* [Objective A] Print verbatim the rows below from the line containing "Select the 5,10 м² area value" through the line containing "Action: click(56, 346)", including both of those lines.

* [Given text]
◆ ◆ ◆ ◆ ◆ ◆ ◆

RE: Example File not running

Hingorani, Vineet Wed, 27 Aug 2014 07:12:09 -0700

It didn’t work after adding file:// in the front. I compiled it again and ran 
it. The same error are coming. Do you think there can be some problem with the 
java dependency? Also, I don’t want to install Hadoop I just want to run it on 
local machine. The reason is, whenever I install these things they don’t run 
due to some dependencies and then I have to give time to what dependencies are 
needed.




Thank you for helping but it is depressing that I am not even able to run a 
simple example with Spark.



Regards,

Vineet



From: Akhil Das [mailto:ak...@sigmoidanalytics.com]
Sent: Mittwoch, 27. August 2014 16:01
To: Hingorani, Vineet
Cc: user@spark.apache.org
Subject: Re: Example File not running



You can install hadoop 2 by reading this doc 
https://wiki.apache.org/hadoop/Hadoop2OnWindows Once you are done with it, you 
can set the environment variable HADOOP_HOME then it should work.



Also Not sure if it will work, but can you provide file:// at the front and 
give it a go? I don't see any requirement for hadoop here.



   /* SimpleApp.scala */
   import org.apache.spark.SparkContext
   import org.apache.spark.SparkContext._
   import org.apache.spark.SparkConf

   object SimpleApp {
     def main(args: Array[String]) {
       val logFile = 
"file://C:/Users/D062844/Desktop/HandsOnSpark/Install/spark-1.0.2-bin-hadoop2/README.md<file:///C:\Users\D062844\Desktop\HandsOnSpark\Install\spark-1.0.2-bin-hadoop2\README.md>"
 // Should be some file on your system
       val conf = new SparkConf().setAppName("Simple Application")
       val sc = new SparkContext(conf)
       val logData = sc.textFile(logFile, 2).cache()
       val numAs = logData.filter(line => line.contains("a")).count()
       val numBs = logData.filter(line => line.contains("b")).count()
       println("Lines with a: %s, Lines with b: %s".format(numAs, numBs))

◆ ◆ ◆ ◆ ◆ ◆ ◆

* [Records for this task]
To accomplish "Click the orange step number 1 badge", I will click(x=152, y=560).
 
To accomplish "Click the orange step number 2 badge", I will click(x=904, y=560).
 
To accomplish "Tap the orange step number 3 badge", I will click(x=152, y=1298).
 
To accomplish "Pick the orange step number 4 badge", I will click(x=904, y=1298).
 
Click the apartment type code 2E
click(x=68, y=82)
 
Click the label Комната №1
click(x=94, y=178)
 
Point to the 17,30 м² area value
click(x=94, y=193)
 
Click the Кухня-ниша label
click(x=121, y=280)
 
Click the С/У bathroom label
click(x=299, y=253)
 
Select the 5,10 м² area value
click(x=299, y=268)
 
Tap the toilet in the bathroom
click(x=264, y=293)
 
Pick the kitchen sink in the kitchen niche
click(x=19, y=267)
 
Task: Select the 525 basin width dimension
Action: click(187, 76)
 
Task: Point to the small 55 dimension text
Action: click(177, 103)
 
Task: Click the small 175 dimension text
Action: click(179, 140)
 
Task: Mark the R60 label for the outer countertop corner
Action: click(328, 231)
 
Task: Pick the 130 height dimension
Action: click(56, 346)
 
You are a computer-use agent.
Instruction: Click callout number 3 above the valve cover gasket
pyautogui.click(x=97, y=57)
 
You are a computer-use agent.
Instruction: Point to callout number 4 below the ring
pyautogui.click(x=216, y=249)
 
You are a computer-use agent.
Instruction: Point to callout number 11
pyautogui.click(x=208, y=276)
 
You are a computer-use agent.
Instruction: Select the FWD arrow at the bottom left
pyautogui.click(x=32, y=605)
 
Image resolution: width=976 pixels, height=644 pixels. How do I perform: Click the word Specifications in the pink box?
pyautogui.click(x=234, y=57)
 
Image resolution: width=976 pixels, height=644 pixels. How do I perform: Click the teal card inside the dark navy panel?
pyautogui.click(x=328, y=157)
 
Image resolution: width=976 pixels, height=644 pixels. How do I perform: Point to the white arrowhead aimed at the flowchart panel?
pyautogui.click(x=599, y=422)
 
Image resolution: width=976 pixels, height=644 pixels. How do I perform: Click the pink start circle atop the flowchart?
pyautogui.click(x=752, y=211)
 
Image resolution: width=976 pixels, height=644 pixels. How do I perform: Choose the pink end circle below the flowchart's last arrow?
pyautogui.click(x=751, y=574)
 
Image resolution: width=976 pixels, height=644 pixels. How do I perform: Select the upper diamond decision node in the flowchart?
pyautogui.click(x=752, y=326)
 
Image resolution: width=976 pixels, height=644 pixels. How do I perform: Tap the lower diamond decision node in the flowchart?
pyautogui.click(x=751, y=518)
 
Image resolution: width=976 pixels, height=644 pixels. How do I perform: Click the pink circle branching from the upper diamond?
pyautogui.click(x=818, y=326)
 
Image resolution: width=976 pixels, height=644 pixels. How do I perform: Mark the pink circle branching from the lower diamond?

◆ ◆ ◆ ◆ ◆ ◆ ◆

* [Objective B] From the Spark mailing-list thread, output the passage from "Hingorani, Vineet Wed, 27" to "example with Spark." verbatim.

* [Task solution A]
Select the 5,10 м² area value
click(x=299, y=268)
 
Tap the toilet in the bathroom
click(x=264, y=293)
 
Pick the kitchen sink in the kitchen niche
click(x=19, y=267)
 
Task: Select the 525 basin width dimension
Action: click(187, 76)
 
Task: Point to the small 55 dimension text
Action: click(177, 103)
 
Task: Click the small 175 dimension text
Action: click(179, 140)
 
Task: Mark the R60 label for the outer countertop corner
Action: click(328, 231)
 
Task: Pick the 130 height dimension
Action: click(56, 346)

* [Task solution B]
Hingorani, Vineet Wed, 27 Aug 2014 07:12:09 -0700

It didn’t work after adding file:// in the front. I compiled it again and ran 
it. The same error are coming. Do you think there can be some problem with the 
java dependency? Also, I don’t want to install Hadoop I just want to run it on 
local machine. The reason is, whenever I install these things they don’t run 
due to some dependencies and then I have to give time to what dependencies are 
needed.




Thank you for helping but it is depressing that I am not even able to run a 
simple example with Spark.